Bioactive prosthetic interface constructed with cascading multi-nanozyme hydrogel to induce M2 macrophage polarization and heal diabetic bone defects

Chronic oxidative stress and inflammation in diabetic microenvironments impede the healing of bone defects. Inflammation is prolonged by the decreased phenotypic transformation of M1 to M2 anti-inflammatory macrophages. To achieve catalytic cascading and immunomodulation, black phosphorus quantum dots (BPQDs) with photothermal properties and glucose oxidase activity were combined with copper metal-organic frameworks (Cu-MOFs) with superoxide dismutase-like and catalase-like activities that scavenge Reactive Oxygen Species (ROS) to construct a hybrid nanozyme (BPQD@MOF).

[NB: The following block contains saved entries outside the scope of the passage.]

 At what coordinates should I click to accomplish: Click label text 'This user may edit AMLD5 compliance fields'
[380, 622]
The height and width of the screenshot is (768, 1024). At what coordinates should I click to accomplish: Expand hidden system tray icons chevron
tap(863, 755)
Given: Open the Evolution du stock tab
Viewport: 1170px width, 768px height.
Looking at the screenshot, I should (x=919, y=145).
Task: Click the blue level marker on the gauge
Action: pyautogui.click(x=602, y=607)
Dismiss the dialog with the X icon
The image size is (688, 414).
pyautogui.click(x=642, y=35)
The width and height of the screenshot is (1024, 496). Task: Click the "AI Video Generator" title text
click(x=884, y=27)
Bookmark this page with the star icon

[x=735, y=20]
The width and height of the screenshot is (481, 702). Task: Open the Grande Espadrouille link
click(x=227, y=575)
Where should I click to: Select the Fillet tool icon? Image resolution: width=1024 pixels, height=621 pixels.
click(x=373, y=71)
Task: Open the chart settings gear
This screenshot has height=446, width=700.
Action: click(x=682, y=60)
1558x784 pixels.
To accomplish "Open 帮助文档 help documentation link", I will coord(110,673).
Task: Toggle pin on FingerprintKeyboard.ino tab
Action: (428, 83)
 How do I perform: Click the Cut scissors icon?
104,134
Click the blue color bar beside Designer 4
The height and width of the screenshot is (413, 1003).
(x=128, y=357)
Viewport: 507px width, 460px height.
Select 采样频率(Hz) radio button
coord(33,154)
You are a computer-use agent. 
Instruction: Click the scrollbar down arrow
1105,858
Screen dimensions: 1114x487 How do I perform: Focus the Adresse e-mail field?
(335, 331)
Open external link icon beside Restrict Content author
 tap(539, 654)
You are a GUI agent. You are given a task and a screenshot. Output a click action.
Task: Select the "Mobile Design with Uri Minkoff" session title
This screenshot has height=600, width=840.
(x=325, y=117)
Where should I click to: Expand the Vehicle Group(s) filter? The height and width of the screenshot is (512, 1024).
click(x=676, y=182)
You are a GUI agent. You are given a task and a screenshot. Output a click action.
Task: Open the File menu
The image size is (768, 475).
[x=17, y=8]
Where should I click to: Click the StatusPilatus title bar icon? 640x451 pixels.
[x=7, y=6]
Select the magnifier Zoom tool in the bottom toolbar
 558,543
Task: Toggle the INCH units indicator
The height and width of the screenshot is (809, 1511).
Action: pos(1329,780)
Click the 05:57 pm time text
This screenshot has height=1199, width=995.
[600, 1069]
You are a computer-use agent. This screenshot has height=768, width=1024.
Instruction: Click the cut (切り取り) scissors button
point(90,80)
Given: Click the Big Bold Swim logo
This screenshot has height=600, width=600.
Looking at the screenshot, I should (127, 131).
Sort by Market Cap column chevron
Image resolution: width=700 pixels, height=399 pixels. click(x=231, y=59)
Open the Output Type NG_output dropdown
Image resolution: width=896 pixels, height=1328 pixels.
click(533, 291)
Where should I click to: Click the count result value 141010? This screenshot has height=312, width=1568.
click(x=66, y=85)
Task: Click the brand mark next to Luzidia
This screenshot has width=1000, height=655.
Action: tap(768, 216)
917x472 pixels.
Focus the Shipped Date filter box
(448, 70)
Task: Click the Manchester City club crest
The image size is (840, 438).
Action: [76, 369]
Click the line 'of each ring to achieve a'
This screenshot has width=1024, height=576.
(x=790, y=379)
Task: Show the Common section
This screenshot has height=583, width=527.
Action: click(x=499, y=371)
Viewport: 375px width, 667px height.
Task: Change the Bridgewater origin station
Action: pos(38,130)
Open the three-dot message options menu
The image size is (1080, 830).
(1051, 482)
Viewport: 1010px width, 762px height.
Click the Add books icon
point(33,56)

The system can quickly clear glucose while scavenging ROS and producing O₂, thereby alleviating local oxidative stress and inflammation, and can also exert bactericidal activity under photothermal stimulation. BPQD@MOF was added to an immunomodulatory hydrogel for the modification of a Ti-6Al-4V porous scaffold that not only mimicked the porosity and hardness of bone, but also used a soft hydrogel matrix with nanozymes to improve biological activity. This achieved self-cascading glucose consumption and ROS clearance, regulated metabolic reprogramming, and induced M2 macrophage polarization, which promoted osteogenic differentiation and accelerated bone healing in an in vivo model. This bioactive prosthetic interface design provides a potential treatment for diabetic bone defects.

Catalytic cascading; Diabetic bone defect; Macrophage polarization; Microenvironmental immunomodulation; ROS clearance.